I was wondering if the italian government acts on the information provided to them under the directive and then automatically charge you interest. I guess that's quite difficult to know or find out. The other option is to pay the withholding tax, but like you say it is 20% and rising to 25% in 2011.
I am searching for the best savings interest for UK£. I have a current & savings account in the UK, but it seems that I cannot open another higher interest savings account if I am not UK resident. Therefore an offshore account seems the only option.
Do you have any experience with this?


----------



## Bevdeforges

One caveat on the offshore accounts - I haven't checked recently, but in the fine print of the ads for these accounts, you will often find a list of countries whose residents or citizens are excluded from the "offshore accounts." 

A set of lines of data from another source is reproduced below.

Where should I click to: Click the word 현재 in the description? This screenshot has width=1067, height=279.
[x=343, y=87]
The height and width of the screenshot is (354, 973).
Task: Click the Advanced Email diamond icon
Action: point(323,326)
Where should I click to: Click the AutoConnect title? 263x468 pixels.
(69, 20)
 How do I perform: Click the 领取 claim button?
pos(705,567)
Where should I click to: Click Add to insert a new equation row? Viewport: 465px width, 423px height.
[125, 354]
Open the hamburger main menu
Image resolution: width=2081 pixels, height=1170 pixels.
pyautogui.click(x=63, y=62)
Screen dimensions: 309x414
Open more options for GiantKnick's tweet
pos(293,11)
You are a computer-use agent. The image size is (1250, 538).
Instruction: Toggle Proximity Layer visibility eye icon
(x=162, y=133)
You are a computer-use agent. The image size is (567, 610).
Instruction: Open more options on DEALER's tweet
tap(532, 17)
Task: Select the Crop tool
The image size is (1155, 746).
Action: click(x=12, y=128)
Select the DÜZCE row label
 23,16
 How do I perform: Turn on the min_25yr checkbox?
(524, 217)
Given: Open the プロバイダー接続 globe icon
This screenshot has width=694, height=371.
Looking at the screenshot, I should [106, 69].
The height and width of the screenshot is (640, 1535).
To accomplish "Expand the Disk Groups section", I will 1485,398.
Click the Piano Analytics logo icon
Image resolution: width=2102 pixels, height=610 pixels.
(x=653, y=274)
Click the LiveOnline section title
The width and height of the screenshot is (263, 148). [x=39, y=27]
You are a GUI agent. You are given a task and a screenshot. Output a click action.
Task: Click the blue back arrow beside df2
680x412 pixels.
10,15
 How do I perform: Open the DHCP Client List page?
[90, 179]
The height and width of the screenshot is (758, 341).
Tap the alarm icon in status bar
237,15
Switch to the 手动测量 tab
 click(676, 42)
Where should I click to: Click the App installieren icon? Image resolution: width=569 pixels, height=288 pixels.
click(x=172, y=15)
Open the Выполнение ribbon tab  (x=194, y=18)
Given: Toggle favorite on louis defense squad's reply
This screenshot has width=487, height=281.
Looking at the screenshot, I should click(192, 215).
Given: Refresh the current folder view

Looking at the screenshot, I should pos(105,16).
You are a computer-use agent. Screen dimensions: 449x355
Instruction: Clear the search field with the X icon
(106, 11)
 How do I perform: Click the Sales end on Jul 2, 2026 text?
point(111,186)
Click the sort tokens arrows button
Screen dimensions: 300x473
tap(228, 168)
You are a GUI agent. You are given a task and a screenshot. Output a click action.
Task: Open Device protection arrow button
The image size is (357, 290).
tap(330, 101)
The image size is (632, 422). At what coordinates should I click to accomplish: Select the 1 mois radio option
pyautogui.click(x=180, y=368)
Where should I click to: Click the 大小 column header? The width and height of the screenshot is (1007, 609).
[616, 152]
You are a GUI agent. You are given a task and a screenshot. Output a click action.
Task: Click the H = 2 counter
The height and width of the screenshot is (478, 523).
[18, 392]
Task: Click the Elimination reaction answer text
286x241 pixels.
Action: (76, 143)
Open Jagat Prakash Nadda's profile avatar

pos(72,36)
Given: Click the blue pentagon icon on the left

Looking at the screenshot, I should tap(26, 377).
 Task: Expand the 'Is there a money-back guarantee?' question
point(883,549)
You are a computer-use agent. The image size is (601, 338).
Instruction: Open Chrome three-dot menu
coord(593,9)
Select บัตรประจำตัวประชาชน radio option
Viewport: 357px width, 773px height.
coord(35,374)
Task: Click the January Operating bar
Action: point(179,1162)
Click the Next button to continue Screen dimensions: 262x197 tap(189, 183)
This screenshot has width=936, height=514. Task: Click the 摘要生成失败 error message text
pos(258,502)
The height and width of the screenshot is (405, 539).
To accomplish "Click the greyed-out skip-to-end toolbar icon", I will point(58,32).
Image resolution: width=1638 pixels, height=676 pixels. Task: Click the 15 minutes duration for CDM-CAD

I'm not sure of the legal basis of this, but I suspect the banks just don't want to be bothered with long, involved "discussions" with the tax authorities in certain countries. I've never check for Italy being one of the listed states, but can assure you that citizens of the US are often excluded, as are residents of France. (Then again, with Berlusconi back in charge, you're probably ok there. )
Cheers,
Bev


----------



## hp30hb

*Offshore Accounts*

The institution were you have an account, for example the bank or government (bonds, debentures) is obliged under the EU dircective to inform the government (tax authority) in the country of your residence WITHIN THE EU that you have an account with them. The goovernment in your country of residence (within the EU) will expect you to declare interest in this account and may contact you if you do not. There is no obligation for actual sums to be declared. I understand that certain institutions merely provide a list of names on a CD to fulfil there obligation to the EU directive. This directive applies to PERSONAL ACCOUNTS only. There are, at present, no directives concerning company accounts and the advice given to you by another expat in this repect is good. It will cost you about £2,000 to open an offshore account and about £1,000 pounds per year to run it. You can obtain the interest as "return of investment" up to the maximum you invested, and then you will be obtaining interest that, officially, should be declared. For example, if you invest £1,000,000 you will be able to obtain a return of £50,000 per annum interest at 5% tax free (certain countries have no comapany tax) and take this out for 20 years as return of investment before you are actually obtaining interest. This is all perfectly legal. A law is a law and you are entitled to move around them but not break them. In addition to the institution not having an obligation to inform an EU country about a company account, they also have no obligation, yet, to declare the directors of the company. If money is placed in the company it belongs to the company and not the directors of the company. Therefore, the interest earned belongs to the company and not the individual investor (who may, by coincidence, be the director and in control of company finance/investment!). The directors can pay themselves a salary, but this should be declared legally - not necessarily a good idea. If you have a passport from outside the UK you will be in a better position. EU institutions have no obligation to inform nations outside the EU of investors. You may want to look at places like the Isle of Man and Gibraltar. You can obtain more detailed information from one of the offshore investment lawyers.


----------